▶ What you need to do
Go through the entries, filter for the word "Focus", and copy every line that has it.

#### Data to process ####

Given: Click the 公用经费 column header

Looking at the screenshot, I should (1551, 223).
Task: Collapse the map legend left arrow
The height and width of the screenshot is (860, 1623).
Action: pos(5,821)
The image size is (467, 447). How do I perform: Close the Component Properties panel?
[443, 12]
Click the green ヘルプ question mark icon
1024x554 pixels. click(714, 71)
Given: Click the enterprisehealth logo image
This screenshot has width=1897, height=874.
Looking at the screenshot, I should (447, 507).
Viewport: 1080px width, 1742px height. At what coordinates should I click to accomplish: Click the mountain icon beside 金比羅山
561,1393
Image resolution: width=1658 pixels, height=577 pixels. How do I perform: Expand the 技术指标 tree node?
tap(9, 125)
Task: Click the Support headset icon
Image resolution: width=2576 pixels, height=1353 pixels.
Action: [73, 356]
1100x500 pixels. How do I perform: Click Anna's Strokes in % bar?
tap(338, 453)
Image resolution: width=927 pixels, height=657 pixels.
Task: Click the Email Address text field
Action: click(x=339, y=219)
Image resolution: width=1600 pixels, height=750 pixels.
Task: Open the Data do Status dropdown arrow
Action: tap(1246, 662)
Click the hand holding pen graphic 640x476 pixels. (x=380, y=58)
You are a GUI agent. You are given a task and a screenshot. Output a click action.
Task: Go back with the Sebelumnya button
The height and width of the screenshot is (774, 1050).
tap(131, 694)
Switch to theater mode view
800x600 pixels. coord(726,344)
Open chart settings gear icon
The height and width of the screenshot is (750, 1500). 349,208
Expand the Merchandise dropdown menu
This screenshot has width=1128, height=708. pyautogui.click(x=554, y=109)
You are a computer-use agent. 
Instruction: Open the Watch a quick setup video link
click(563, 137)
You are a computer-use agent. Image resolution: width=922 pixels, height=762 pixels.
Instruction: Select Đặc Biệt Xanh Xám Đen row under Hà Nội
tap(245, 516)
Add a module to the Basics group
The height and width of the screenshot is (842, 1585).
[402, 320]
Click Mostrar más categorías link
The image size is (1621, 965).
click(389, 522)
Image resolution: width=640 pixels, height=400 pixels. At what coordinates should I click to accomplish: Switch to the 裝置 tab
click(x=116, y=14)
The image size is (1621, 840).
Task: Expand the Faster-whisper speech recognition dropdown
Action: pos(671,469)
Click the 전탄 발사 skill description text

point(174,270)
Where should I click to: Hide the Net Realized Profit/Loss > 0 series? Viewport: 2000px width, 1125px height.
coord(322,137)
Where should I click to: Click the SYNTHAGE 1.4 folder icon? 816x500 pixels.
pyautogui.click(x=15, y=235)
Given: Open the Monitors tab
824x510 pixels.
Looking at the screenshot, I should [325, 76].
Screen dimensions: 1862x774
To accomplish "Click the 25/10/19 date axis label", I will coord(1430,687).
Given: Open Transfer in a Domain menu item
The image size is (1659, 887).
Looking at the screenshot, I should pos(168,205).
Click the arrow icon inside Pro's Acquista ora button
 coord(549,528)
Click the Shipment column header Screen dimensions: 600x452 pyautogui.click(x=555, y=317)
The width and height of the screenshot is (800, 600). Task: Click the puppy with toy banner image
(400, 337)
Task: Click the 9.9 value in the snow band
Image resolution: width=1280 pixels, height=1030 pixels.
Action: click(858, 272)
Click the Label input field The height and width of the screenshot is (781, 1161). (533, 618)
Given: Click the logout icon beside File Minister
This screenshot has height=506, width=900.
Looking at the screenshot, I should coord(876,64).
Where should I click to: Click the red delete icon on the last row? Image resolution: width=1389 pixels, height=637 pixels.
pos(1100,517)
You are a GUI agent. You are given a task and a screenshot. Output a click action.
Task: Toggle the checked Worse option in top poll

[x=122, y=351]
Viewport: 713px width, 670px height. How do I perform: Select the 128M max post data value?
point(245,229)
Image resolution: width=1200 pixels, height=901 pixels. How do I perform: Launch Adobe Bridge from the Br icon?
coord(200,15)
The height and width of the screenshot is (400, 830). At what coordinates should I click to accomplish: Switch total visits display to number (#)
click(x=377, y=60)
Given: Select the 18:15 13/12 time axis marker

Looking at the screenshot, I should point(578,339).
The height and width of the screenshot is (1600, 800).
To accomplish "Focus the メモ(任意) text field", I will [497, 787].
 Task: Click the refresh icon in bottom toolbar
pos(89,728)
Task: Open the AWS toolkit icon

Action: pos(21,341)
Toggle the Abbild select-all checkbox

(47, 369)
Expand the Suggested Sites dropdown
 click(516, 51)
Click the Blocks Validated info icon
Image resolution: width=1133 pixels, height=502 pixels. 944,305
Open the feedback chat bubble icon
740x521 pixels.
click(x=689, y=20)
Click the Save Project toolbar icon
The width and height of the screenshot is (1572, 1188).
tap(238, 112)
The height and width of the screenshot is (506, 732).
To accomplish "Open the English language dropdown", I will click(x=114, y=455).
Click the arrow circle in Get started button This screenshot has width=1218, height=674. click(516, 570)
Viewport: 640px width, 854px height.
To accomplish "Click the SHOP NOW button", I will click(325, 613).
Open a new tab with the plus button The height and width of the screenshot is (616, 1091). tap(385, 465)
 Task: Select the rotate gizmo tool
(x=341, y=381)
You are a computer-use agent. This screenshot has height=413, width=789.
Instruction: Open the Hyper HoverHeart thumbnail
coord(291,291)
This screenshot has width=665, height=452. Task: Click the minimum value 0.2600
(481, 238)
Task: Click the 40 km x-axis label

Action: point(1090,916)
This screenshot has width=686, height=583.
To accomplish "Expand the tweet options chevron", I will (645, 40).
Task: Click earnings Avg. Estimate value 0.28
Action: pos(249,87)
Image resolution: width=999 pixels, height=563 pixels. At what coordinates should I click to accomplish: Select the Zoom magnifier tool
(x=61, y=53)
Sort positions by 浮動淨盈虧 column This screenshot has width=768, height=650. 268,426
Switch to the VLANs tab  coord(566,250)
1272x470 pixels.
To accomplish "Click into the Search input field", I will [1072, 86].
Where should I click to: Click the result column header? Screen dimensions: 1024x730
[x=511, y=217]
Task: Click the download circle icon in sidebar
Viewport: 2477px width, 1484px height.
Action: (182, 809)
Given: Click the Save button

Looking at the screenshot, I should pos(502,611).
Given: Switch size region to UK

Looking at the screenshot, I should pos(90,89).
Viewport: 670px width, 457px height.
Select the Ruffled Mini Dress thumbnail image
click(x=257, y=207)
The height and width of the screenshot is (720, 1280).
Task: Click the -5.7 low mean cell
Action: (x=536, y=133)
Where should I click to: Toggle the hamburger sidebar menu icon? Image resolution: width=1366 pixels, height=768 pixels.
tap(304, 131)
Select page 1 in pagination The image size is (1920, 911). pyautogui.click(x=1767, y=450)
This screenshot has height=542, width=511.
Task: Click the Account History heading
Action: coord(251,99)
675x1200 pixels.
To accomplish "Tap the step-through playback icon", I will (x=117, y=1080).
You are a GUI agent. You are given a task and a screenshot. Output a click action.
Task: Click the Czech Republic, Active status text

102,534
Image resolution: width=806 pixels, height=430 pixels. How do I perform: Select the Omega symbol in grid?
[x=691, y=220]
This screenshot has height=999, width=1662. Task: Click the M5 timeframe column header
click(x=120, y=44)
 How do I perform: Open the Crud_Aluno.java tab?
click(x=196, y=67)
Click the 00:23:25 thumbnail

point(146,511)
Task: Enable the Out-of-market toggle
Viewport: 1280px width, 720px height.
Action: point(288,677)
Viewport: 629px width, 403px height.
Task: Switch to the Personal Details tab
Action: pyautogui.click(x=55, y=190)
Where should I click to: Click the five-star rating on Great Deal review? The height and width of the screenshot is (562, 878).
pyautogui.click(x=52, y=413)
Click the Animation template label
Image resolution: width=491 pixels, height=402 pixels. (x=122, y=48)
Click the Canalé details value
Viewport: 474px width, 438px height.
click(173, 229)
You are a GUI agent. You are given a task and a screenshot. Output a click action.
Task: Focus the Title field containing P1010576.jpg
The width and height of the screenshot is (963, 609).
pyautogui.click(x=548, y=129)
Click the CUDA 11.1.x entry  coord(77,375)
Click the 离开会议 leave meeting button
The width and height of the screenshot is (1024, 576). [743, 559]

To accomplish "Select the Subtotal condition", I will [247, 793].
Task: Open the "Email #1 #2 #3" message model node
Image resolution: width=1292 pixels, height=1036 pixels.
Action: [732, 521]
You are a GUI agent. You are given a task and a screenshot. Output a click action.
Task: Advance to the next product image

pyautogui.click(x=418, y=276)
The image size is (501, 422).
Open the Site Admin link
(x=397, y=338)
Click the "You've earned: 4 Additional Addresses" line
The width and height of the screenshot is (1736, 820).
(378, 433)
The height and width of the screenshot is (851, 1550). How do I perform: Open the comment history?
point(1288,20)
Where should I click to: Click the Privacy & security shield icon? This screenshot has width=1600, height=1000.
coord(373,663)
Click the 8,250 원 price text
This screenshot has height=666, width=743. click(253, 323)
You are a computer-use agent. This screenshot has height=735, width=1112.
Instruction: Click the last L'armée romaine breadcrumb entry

####

▶ Answer section
To accomplish "Focus the メモ(任意) text field", I will [497, 787].
Task: Focus the Title field containing P1010576.jpg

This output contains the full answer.